• **Exercise goal**:
Using the records below, repeat exactly the lines from the one holding "You are a computer-use" through the one holding "Open the Rig", both ends included, and no others.

• **Supplied material**:
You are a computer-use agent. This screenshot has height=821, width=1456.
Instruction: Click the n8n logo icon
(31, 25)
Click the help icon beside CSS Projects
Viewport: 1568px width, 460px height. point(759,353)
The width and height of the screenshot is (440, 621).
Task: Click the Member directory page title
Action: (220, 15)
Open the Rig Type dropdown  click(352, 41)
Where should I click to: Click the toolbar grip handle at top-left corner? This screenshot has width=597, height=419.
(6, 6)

---

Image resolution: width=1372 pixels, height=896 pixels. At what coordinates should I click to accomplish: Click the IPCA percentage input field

• **The answer**:
You are a computer-use agent. This screenshot has height=821, width=1456.
Instruction: Click the n8n logo icon
(31, 25)
Click the help icon beside CSS Projects
Viewport: 1568px width, 460px height. point(759,353)
The width and height of the screenshot is (440, 621).
Task: Click the Member directory page title
Action: (220, 15)
Open the Rig Type dropdown  click(352, 41)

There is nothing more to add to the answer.